## [Activity]
Pictures appear in the records below; write out everything else exactly.

### Information provided

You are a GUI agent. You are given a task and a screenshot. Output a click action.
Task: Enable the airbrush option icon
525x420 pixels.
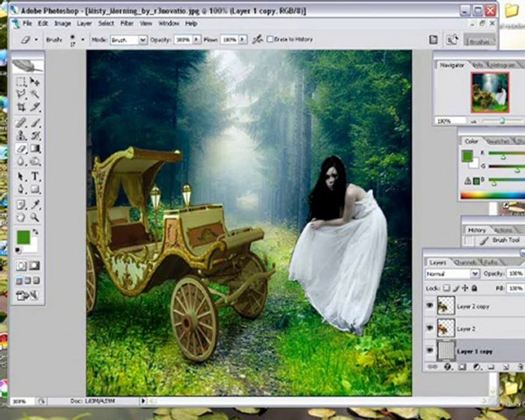(x=257, y=40)
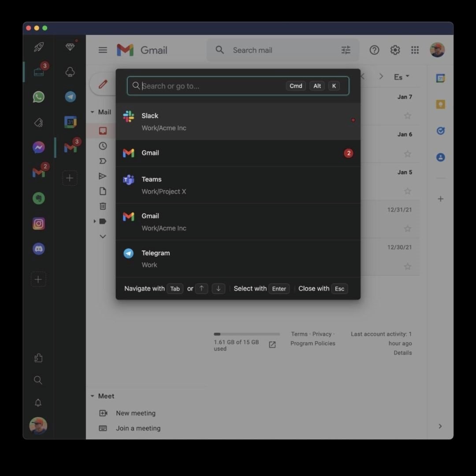The height and width of the screenshot is (476, 476).
Task: Star the 12/31/21 email
Action: (407, 229)
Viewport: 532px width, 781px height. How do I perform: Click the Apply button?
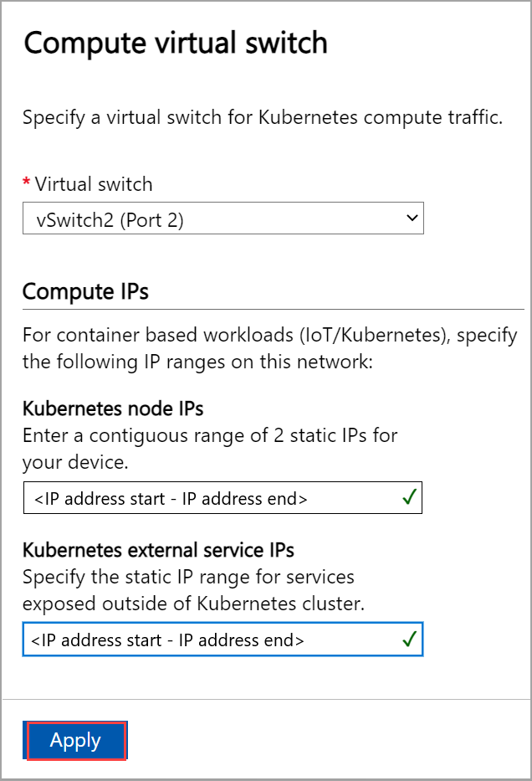[x=75, y=740]
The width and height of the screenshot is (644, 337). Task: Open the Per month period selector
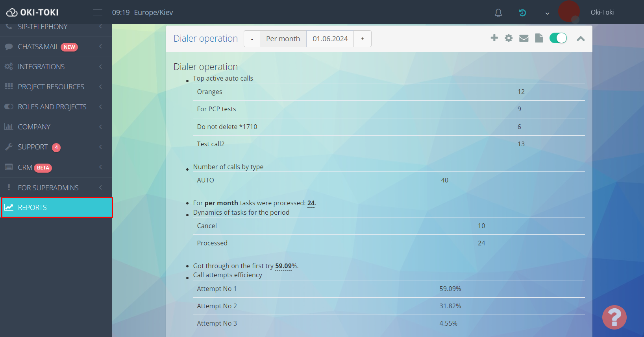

######

## [Exercise answer]
You are a GUI agent. You are given a task and a screenshot. Output a click action.
Task: Enable the airbrush option icon
525x420 pixels.
(x=257, y=40)
The height and width of the screenshot is (476, 476).
Task: Star the 12/31/21 email
Action: (407, 229)
Viewport: 532px width, 781px height. How do I perform: Click the Apply button?
[x=75, y=740]
The width and height of the screenshot is (644, 337). Task: Open the Per month period selector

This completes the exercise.